Paid Tax Preparers:
Most Taxpayers Believe They Benefit, but Some Are Poorly Served
GAO-03-610T: Published: Apr 1, 2003. Publicly Released: Apr 1, 2003.
In tax year 2000, over half of individual filers paid someone to prepare their tax return. These taxpayers paid an estimated $14.7 billion for individual return preparation. Despite the importance of paid preparers' role in the tax system, little data exist on the quality of the services they provide. In light of this, GAO surveyed and interviewed taxpayers and gathered examples of the range of outcomes experienced by taxpayers who used paid tax preparers.

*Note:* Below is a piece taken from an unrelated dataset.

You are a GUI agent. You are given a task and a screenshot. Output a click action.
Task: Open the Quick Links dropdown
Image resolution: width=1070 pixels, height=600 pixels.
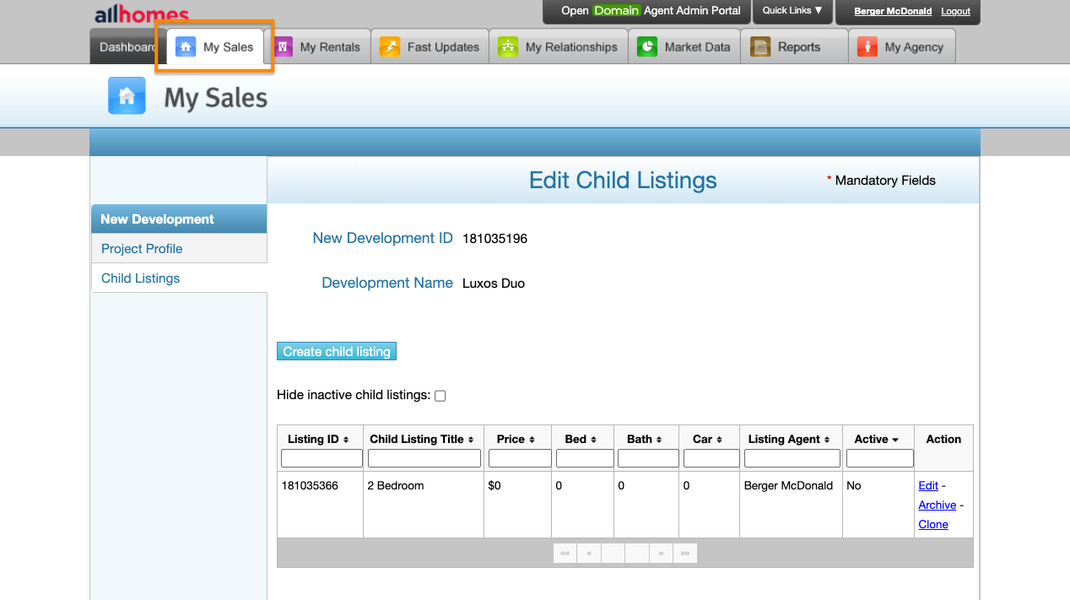(x=792, y=11)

Based on our on-going work, most taxpayers believe they benefit by using a paid tax preparer. According to the results of our nationwide survey, 77 percent of taxpayers said they were very or generally confident that their preparer completed a tax return that allowed them to pay no more in taxes than was legally required. In addition, the survey showed that 87 percent of taxpayers would use a paid preparer in the future. Despite these facts, taxpayers may not understand the tax laws well enough to accurately assess their preparers' performance. To provide quality service, paid preparers must probe the personal circumstances that could affect the amount of tax their clients owe, such as whether the taxpayers have dependents. For example, one taxpayer took 3 years of prior returns prepared by a friend to a tax preparer. The preparer found that the taxpayer had overpaid his taxes by more than $6,200 because he had overlooked earned income and child tax credits. While most taxpayers expressed confidence in their paid preparers, our survey, studies of filed returns, and interviews with knowledgeable observers suggest that a small percent of taxpayers are poorly served due to problem performance by preparers. For example, GAO's survey results indicated that 5 percent of all taxpayers had no confidence that they had not overpaid their taxes. However, even a small percentage of the more than 71 million users of paid preparers in 2000 can translate into millions of affected taxpayers. Preparers who fail to adequately probe, provide questionable advice, or engage in fraudulent practices can cause serious adverse consequences for their clients. For example, one taxpayer overpaid his taxes for several years by about $3,500 to $5,000, despite receiving notices from the Internal Revenue Service that he may be eligible for the earned income tax credit. When he showed these notices to his paid preparer, the preparer took no action. Paid preparers are not always the cause of problems--taxpayers can provide preparers inaccurate or incomplete information. Despite using a preparer, taxpayers are still ultimately responsible for the accuracy of their return.